Or, “how not to GIS”.
From time to time, I moonlight as a graphic designer and one of the infrequent tasks I take on in this role is helping people clean up geographic maps for presentation and publication. One recent project involved illustrating the locations of speakers of various languages based on data from SIL International. Here’s the resulting map as a PNG file (downsampled 8X from the original size):
The right way to accomplish this would have been to fire up QGIS or other actual GIS software, and create a set of shapefiles corresponding to the geographic regions of interest. But since my “client”1 was under a time crunch, we settled on tracing over an existing map in Photoshop and filling in regions by hand with the Paint Bucket tool. Yes, this was a gross solution but it got the publication out on time, and the client is currently working on a proper GIS representation.2
In the meantime, the client wanted to generate a few alternative color schemes to highlight particular regions for another presentation (once again on a fairly rapid timetable) and I thought it would be a much easier task to accomplish in Illustrator rather than Photoshop, since vector graphics are much easier to work with when it comes to selecting colors for flat regions.

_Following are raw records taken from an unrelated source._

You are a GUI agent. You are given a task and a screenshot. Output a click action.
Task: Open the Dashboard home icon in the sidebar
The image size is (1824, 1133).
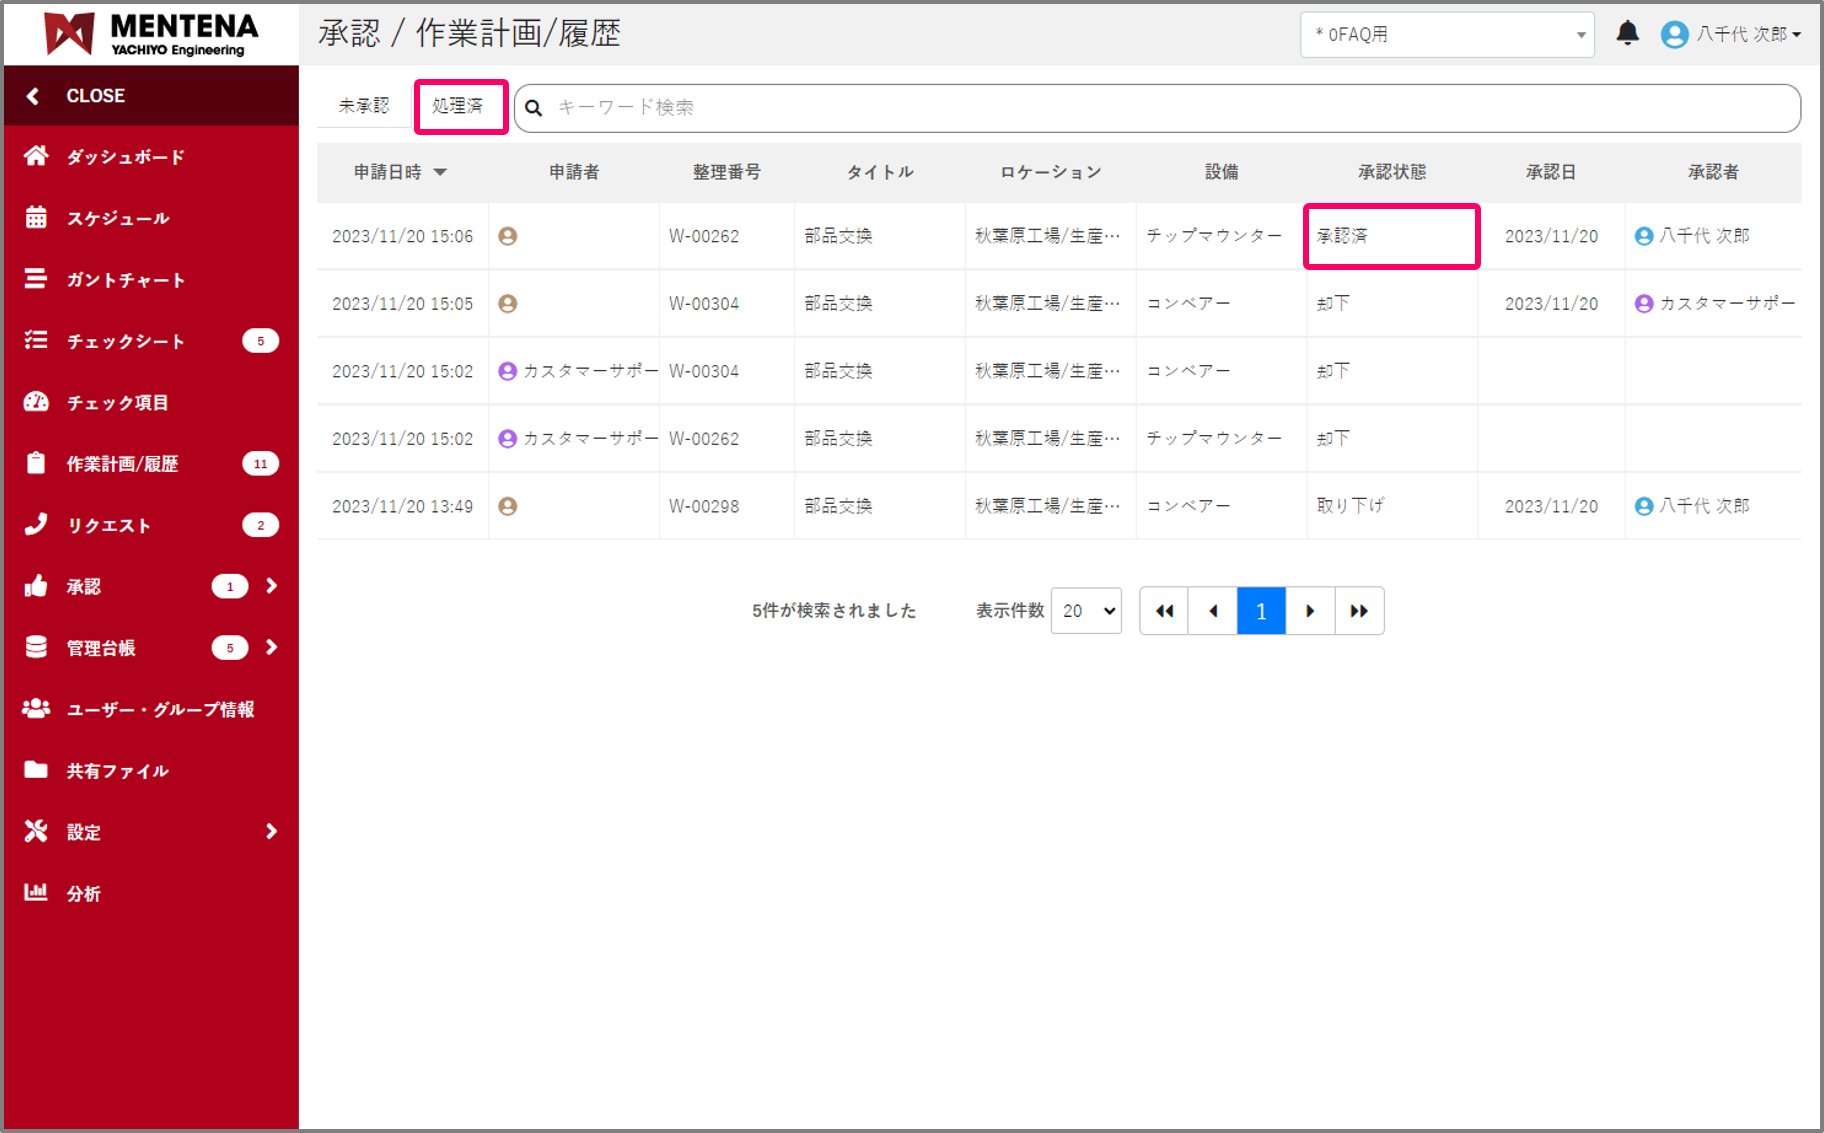(x=36, y=156)
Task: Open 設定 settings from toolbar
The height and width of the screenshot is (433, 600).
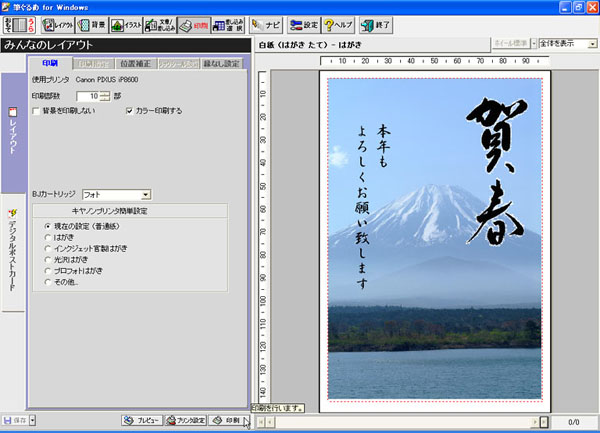Action: point(304,23)
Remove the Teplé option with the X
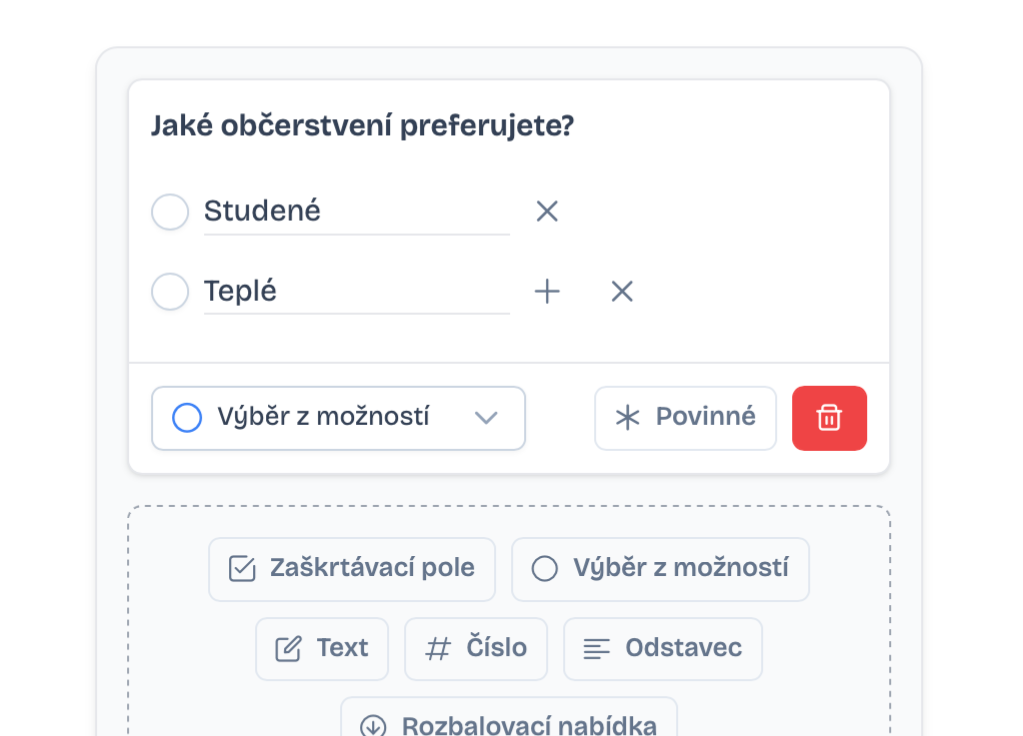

So I wrote a program to take the original map and convert it to a scalable vector graphics (SVG) file that can be easily imported into Illustrator. It ended up working out really nicely – here’s the final output (click to enlarge):
Let’s take a look at a few details from the two images. For each of these, the left-hand side comes from the original quick-and-dirty Photoshop output, and the right-hand side comes from rasterizing the SVG output of the program. You can see lots of tiny fringing artifacts from using the Paint Bucket tool to flood-fill regions in the original; they are completely gone in the vector output.
The SVG file affords a good deal of compression, too: the original PNG weighs in
at about 2.5M (reduced to 1.0M when lossily compressed by
pngquant). In contrast, the output SVG is
105K but just 38K when
So not only does it look a lot nicer, the final output is about 25X
smaller than the original!
(Hmm, reminds me of my noteshrink project…)
You should carefully consider whether
maptrace is the right tool
First of all, it’s always better to use original georeferenced data if it’s available. Second, this is an incomplete system from a GIS standpoint because it doesn’t produce georeferenced output. If your input data is georeferenced, you will lose all of this information when the program is run.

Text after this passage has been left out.